| TASK TO CARRY OUT |
From the entries that follow, extract each line holding the string "OpenFing".

PROVIDED RECORDS Block Start

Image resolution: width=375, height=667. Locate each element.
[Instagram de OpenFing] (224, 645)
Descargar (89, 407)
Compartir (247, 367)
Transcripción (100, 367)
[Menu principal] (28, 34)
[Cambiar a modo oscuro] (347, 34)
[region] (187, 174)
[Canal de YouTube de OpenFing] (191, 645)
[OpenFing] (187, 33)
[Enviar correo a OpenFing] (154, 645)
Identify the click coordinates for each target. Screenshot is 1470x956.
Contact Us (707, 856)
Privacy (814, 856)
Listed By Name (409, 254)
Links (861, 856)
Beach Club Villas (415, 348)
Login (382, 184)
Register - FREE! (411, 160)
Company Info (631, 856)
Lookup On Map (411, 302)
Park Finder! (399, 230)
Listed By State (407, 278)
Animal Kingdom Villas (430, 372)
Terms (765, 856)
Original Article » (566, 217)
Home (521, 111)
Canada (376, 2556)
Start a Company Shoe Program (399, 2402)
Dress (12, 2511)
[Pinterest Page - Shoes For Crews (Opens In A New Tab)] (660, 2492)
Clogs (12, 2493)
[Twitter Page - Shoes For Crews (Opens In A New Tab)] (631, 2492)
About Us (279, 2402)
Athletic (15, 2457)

PROVIDED RECORDS Block End

| TASK RESULT |
[Instagram de OpenFing] (224, 645)
[Canal de YouTube de OpenFing] (191, 645)
[OpenFing] (187, 33)
[Enviar correo a OpenFing] (154, 645)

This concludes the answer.